▸ **What to produce**
Exactly as written, set down every entry once more.

▸ **Given entries**
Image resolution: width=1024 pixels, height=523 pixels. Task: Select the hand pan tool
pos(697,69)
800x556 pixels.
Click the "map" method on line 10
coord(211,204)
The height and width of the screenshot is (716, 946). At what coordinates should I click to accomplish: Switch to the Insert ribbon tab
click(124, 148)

▸ **Answer box**
Image resolution: width=1024 pixels, height=523 pixels. Task: Select the hand pan tool
pos(697,69)
800x556 pixels.
Click the "map" method on line 10
coord(211,204)
The height and width of the screenshot is (716, 946). At what coordinates should I click to accomplish: Switch to the Insert ribbon tab
click(124, 148)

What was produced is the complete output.